Farmerstochter Elizabeth sucht und findet das Weite, um in New York Karriere zu machen. Die Rechnung geht tatsächlich auf: Ein Fotograf macht sie in kurzer Zeit zum Topmodel. Auf einer Party lernt Elizabeth einen Geigenvirtuosen kennen und lieben. Sie folgt ihm blind nach Paris und muss rasch erkennen, warum sich der Geiger an sie herangemacht hat: Sie soll ihm helfen, den Terroristenboss Rivas im Untergrund aufzuspüren. Denn schließlich lässt der böse Bube seine Bombenanschläge mit Vorliebe von schönen Frauen ausführen...

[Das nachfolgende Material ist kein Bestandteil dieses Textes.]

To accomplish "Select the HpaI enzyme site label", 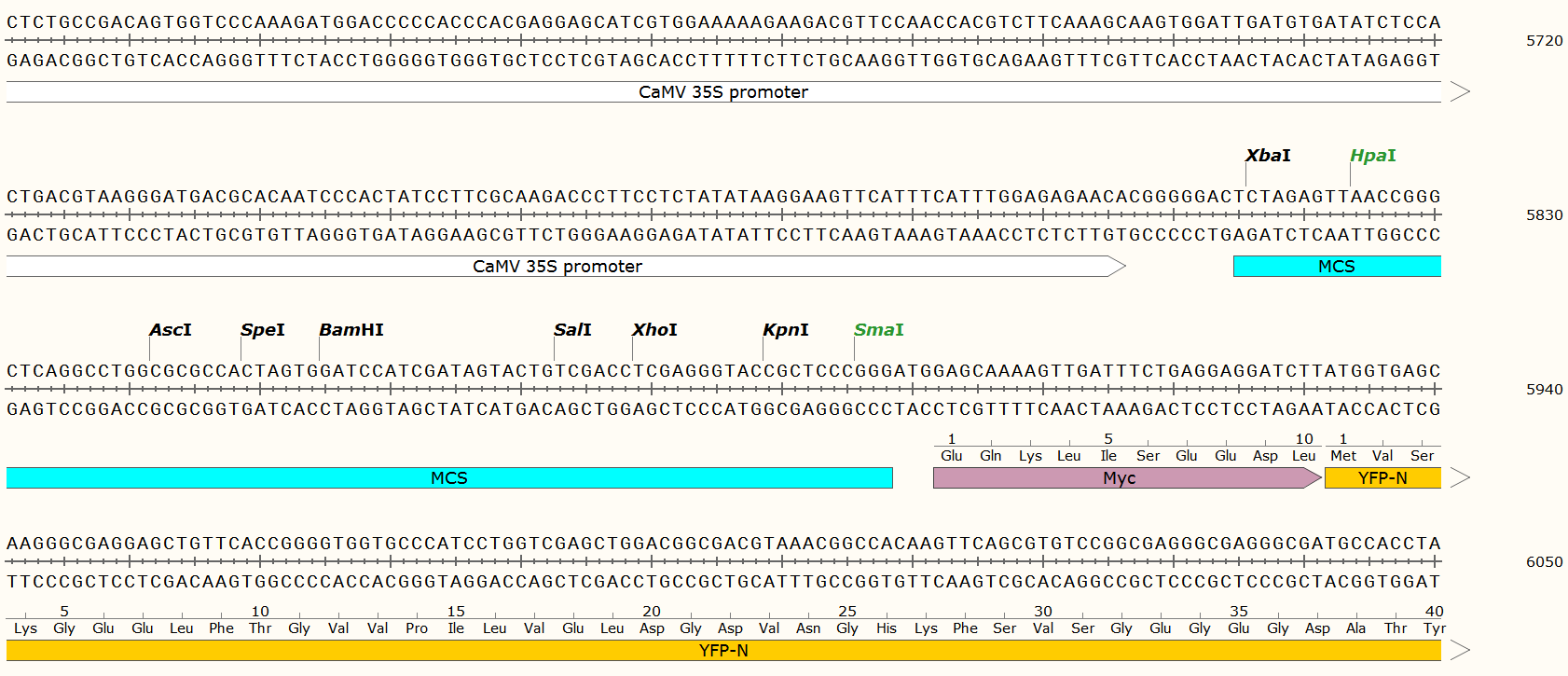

Aus dieser Handlung hätte der Herr Regisseur gleich drei Filme machen können - und alle drei wären nicht das Gelbe vom Ei gewesen. Zu konfus und konstruiert ist das Ganze. Als mysteriöser Geiger ist hier Rudolf Nurejew zu sehen, der zu den außergewöhnlichsten Tänzer-Persönlichkeiten des 20. Jahrhunderts gehörte. Ein gefeierter extravaganter Star, dem das Publikum in Ost und West zu Füßen lag. Nach seiner Flucht aus Russland in den Westen - auf dem Höhepunkt seiner Karriere - führte er ein ausschweifendes Leben, das tragisch endete. Mit 54 Jahren starb Nurejew an der Immunschwächekrankheit Aids. Regisseur Toback ist übrigens in einer Nebenrolle als Collage-Dozent zu sehen.